To perform time-lapse epifluorescence imaging, we used a motorized Carl Zeiss AG (Jena, Germany) microscope (Z1 model) equipped with 63×/1.4 oil-immersion objective and chose single cells that were not associated with neighboring cells as targets. During time-lapse imaging, the cells were maintained in an incubator with both heat and CO2 control. The camera was a PhotonMax EMCCD from Princeton Instruments (Trenton, NJ, USA), and the illumination source in the fluorescence microscopy was the Zeiss HBO 100 high pressure mercury vapor arc discharge lamp manufactured by Carl Zeiss AG. The filter set used for imaging MEF cells was GFP/fluorescein isothiocyanate with excitation wavelength of 495 nm and emission wavelength 517 nm, respectively.

Results

We used DFS to study actin dynamics under the effect of cyto-D. GFP-fused actin of MEF cells was imaged continuously using epifluorescence (see the Materials and methods section for details on GFP transfection and imaging). Time-lapse images were acquired over 4.25 minutes at an acquisition rate of 1 frame/second. The results of the first experiment are summarized in Figure 1. Individual images of normal cells revealed the actin bundles oriented along certain directions, as illustrated in Figure 1A. Consequently, the dispersion map (Figure 1D) was also anisotropic, indicating that transport along the bundles was significantly different than that across them. Interestingly, along the filament bundles, DFS revealed deterministic transport, as indicated by the linear dependence of the Γ vs q curve (black squares in Figure 1G). By contrast, the dynamics across the actin filaments were diffusive – Γq2. This result suggests that the continuous polymerization process at the end of the actin filaments was an active process governed by ATP consumption rather than thermal noise. In order to test this hypothesis, we imaged the same cells after adding cyto-D, which blocks the polymerization process. Clearly, cyto-D destroyed the actin filamentous structure, as evidenced by Figure 1B. As a result of crumbling the filaments, the dispersion map became isotropic (Figure 1E). More importantly, the dispersion relation indicated a clear q2 behavior, and thus Brownian transport (blue circles in Figure 1G). Further, as a control experiment, we washed out the cyto-D using culture medium and incubated the cells at 37°C and 5% CO2 for 1 hour. After the washout, the actin structure partially recovered (Figure 1C), and remarkably the transport along the filaments returned to deterministic behavior (red triangles in Figure 1G).

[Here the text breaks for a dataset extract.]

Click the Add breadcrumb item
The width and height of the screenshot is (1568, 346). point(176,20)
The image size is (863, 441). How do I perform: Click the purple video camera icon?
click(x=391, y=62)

Figure 1 Short-term effect of cyto-D treatment on MEFs.
Notes: (A) Actin-GFP image of a transfected MEF cell. (B) The same cell imaged after cyto-D was added to the cell dish. (C) The same cell imaged after the cyto-D was washed out. After 2 hours, the actin-filament structure gradually recovered. (D–F) Dispersion maps of Γ (qx, qy) associated with the time-lapse images in A–C. (G) The dispersion curves along fiber directions (red line in A) were plotted on the same graph. The black squares represent the normal MEF shown in A, and exhibit linear dependence (directed transport). The green line is a linear curve indicating deterministic transport. The blue circles correspond to B, where the cells were treated with cyto-D, and exhibit a quadratic dependence (diffusion). The red triangles represent the cell in C, recovered after washing out cyto-D. Note that the normal and recovered cells exhibit an identical dispersion relation, which indicates that the dynamics were fully recovered as a result of washout. All time-lapse images were acquired at 1 frame/second for 4.25 minutes using epifluorescence microscopy.
Abbreviations: MEF, mouse embryonic fibroblast; cyto-D, cytochalasin D; GFP, green fluorescence protein.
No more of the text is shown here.